Но тут же разорвала листок в мелкие клочья и написала на другом: «Я улетаю на праздники. До среды. Дани».
А теперь мне бы хотелось добавить, куда именно я отправляюсь. Просто «улетаю», просто самолет — это мало. Надо бы написать: «Улетаю в Монте-Карло». Но я взглянула на часы, большая стрелка приближалась к половине, значит, уже четыре тридцать…
Скрепкой я подкрепила листок к абажуру стоявшей на моем столе лампе. Всякий, войдя, увидит его. Пожалуй, я была в превосходном настроении. Это трудно объяснить.
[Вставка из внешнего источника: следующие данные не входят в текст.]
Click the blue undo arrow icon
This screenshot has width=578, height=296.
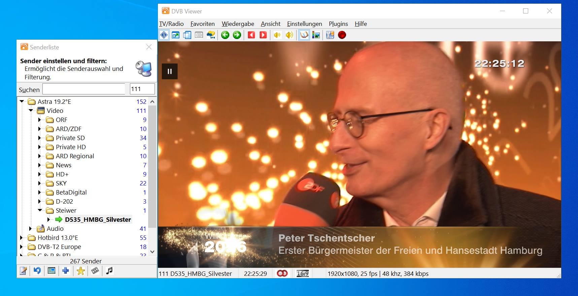37,271

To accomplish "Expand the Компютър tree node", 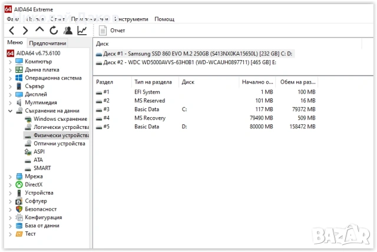I will pos(10,61).
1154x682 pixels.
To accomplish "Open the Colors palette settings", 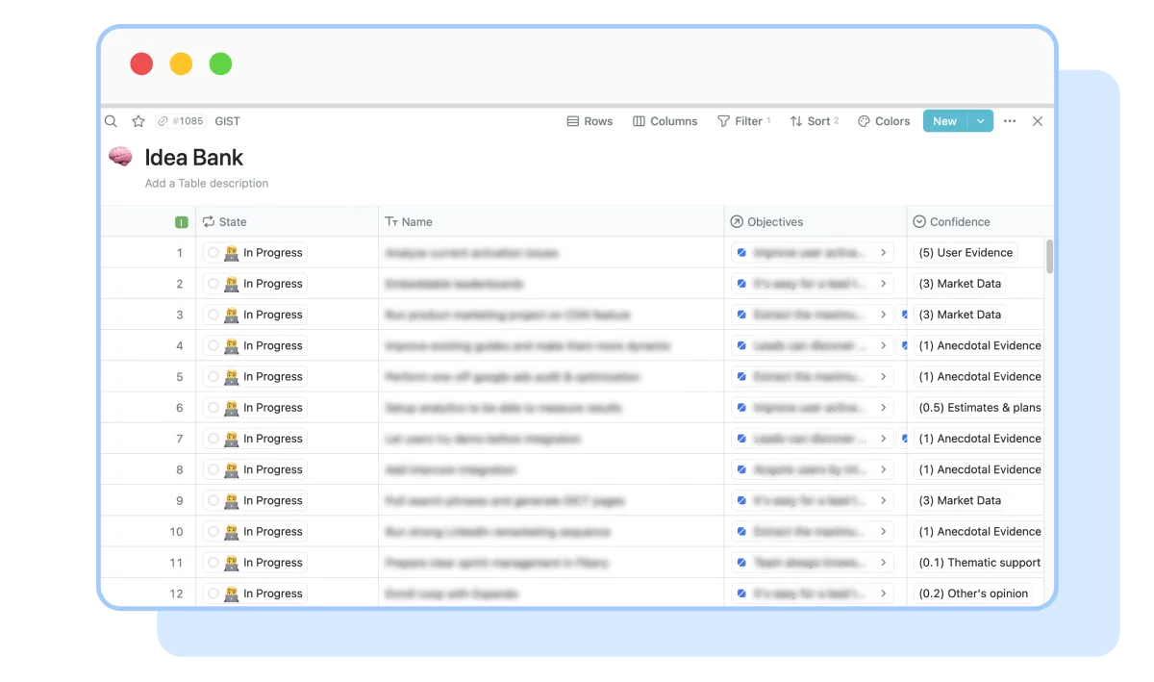I will (883, 121).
Если хотите, в эту минуту я тоже испытывала то терпение, каким — я чувствовала это — были заражены так долго тянувшуюся вторую половину дня все остальные сотрудники.
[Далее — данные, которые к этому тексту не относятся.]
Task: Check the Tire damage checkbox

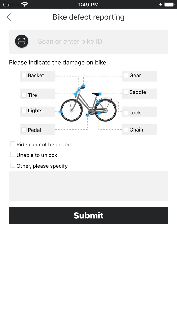Action: pyautogui.click(x=24, y=95)
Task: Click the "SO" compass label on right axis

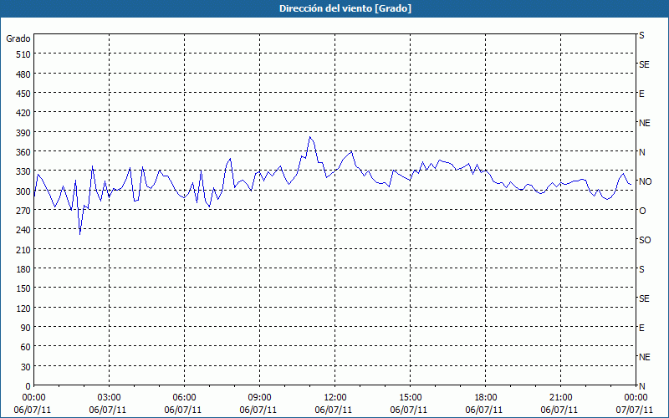Action: pos(644,240)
Надевая пальто, я вспомнила, что у Аниты и Мишеля Каравая есть дочка. Я взяла розового слоника и сунула его в карман.
Помню, что в окно по-прежнему светило солнце и его лучи падали на заваленный бумагами стол.
В машине, черной «ДС» с кожаными сидениями, Каравай сам предложил заехать сначала ко мне домой, чтобы я взяла ночную сорочку и зубную щетку.
Еще не наступил час «пик», и мы ехали довольно быстро. Я сказала Караваю, что у него усталый вид. Он ответил, что у всех усталый вид. Я заговорила о его машине, какая она комфортабельная, но эта тема его тоже не заинтересовала, и снова воцарилось молчание.
Сену мы пересекли через мост Альма. На улице Гренель он нашел место, где поставить машину — у фотомагазина, почти напротив моего дома. Когда я вышла, он последовал за мной. Он даже не спросил, может ли он подняться ко мне или нет. Просто вошел со мною в подъезд.
Я не стыжусь своей квартиры — во всяком случае, так мне кажется, — и я была уверена, что не повесила над радиатором отопления белье. И все-таки мне было неприятно, что он идет ко мне. Он будет в комнате, и мне придется переодеваться в ванной, где так тесно, что если наткнешься на одну стенку, то тут же пересчитаешь и остальные. Кроме того, я живу на пятом этаже без лифта.
Я сказала, что ему совсем не обязательно провожать меня, я соберусь за несколько минут, но он ответил, что поднимется со мной, это его не затруднит. О чем он уж там думал, не знаю. Может, вообразил, что я повезу с собой целый чемодан.
На площадке мы никого не встретили, и хоть здесь-то мне повезло. У моей соседки муж заработал себе отдых в больнице Букико, проехав по улице Франсиска Первого навстречу движению. И вот эта соседка просто из себя выходит, если при встрече ее не спросить о здоровье мужа, а если спросишь, то она будет тараторить до ночи. Я вошла в квартиру первой и, как только Каравай переступил порог, тут же закрыла дверь. Он молча осмотрелся. Он явно не знал, куда ему деть себя в этой крохотной комнатке. Здесь он показался мне гораздо моложе и, как бы это сказать, живее и естественнее, чем в агентстве.
Я вынула из стенного шкафа белый костюм и заперлась в ванной. Я слышала, как Каравай ходил совсем рядом со мной, за стенкой. Пока я раздевалась, я сказала ему через дверь, что он может чего-нибудь выпить, бутылки стоят в шкафчике под окном. И еще спросила, успею ли я принять душ? Он не ответил. Я отказалась от этой затеи и лишь наскоро обтерлась перчаткой.